Structural guidance for building reliably on the services AIWatch monitors. These patterns are properties of each service’s architecture, so they hold month to month — the monthly reports’ Observations point here and add only what’s new that month. Read a report’s Observations for this month’s specific failure mode; read this page for how to build against it.

Last reviewed: 2026-07

Jump to: LLM APIs · Voice / transcription · Cross-cutting patterns


LLM APIs

Anthropic (Claude API, Claude Code, claude.ai)

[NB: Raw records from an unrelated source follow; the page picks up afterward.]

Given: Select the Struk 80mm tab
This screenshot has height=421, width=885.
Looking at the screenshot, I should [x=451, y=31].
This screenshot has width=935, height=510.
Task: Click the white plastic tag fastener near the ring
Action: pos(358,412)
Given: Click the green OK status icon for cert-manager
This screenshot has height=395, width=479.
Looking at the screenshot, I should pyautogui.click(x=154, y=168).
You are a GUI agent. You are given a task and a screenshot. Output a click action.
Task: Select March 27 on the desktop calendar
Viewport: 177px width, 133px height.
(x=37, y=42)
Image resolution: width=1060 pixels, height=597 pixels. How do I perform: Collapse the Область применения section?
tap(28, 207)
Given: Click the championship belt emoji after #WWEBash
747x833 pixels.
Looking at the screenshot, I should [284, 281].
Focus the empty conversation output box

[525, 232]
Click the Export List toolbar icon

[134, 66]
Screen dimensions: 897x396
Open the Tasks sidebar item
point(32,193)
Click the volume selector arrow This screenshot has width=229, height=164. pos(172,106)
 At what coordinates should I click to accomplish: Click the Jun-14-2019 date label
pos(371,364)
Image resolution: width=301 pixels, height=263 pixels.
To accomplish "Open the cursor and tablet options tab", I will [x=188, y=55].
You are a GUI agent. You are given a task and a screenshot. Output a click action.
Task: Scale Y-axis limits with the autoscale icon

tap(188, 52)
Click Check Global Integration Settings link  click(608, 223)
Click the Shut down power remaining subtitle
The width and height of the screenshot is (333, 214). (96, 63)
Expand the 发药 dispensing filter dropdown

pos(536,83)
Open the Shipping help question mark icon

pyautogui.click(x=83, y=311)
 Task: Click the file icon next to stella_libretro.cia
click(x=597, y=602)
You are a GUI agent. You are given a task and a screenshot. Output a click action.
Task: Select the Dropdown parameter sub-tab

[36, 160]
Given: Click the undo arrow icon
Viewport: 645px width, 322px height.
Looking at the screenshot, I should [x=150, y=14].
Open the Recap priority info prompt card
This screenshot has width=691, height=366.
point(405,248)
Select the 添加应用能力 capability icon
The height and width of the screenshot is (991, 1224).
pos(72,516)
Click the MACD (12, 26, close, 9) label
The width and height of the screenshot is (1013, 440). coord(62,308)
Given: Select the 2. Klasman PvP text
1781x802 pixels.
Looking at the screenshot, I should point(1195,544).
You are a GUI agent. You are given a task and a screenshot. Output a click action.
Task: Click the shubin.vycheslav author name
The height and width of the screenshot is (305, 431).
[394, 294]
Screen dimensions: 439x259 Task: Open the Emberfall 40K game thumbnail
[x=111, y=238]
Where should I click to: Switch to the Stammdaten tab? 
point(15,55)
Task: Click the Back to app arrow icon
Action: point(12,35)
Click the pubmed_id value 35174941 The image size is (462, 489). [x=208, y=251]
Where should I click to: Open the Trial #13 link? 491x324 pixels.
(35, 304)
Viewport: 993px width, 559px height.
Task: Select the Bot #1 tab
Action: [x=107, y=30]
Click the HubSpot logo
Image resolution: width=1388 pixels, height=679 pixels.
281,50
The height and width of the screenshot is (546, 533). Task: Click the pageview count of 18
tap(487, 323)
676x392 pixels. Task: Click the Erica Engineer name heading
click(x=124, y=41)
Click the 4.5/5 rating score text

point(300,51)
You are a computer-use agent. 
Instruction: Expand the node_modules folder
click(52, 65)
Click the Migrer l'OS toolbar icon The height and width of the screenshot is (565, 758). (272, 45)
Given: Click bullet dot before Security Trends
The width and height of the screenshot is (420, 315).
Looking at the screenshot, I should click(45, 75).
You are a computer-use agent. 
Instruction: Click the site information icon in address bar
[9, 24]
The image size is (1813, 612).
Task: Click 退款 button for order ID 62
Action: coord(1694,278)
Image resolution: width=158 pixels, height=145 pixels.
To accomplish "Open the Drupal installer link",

  • Monitor the per-model components individually, not the aggregated incident count across them. Single-model traffic isn’t well represented by the combined total, and retry / failover decisions need per-model granularity.
  • The three surfaces share Anthropic infrastructure and can fail together — you can’t fail over from one Anthropic surface to another. For real redundancy, pair Anthropic with a non-Anthropic provider, not with itself.

Gemini

  • Prefer long-lived keys with a rotation cadence ≥ monthly — newly-created keys have been the affected scope in past incidents.
  • Monitor BOTH gcloud Vertex and AI Studio — they don’t always agree, and direct-API outages often surface on AI Studio first.
  • Gemini incidents are rare but long — design for graceful degradation (retries + a non-streaming fallback path), not fast recovery.

Voice / transcription

Deepgram

  • The Voice Agent carries an upstream-LLM dependency. The longest Deepgram incidents trace back to that surface, so a single-LLM Voice Agent setup takes the full upstream blast radius — configure multiple LLM providers for failover.
  • Isolate the Voice Agent from your core STT/TTS so an upstream-LLM incident can’t take down basic transcription.
  • Real-time transcription is a hot path — route it behind a degradation-aware fallback to a second provider. A latency degradation alone (not only a hard outage) stalls real-time audio.

Cross-cutting patterns

Patterns that apply across services, not tied to one provider.

Retry / timeout tuning (general)

  • Set client-side timeouts to cover the Longest incident column, not the average, so the retry budget survives the worst case rather than the mean.
  • Standard exponential backoff with a sub-minute initial retry absorbs the flap pattern some status pages show (e.g. Together AI, Mistral).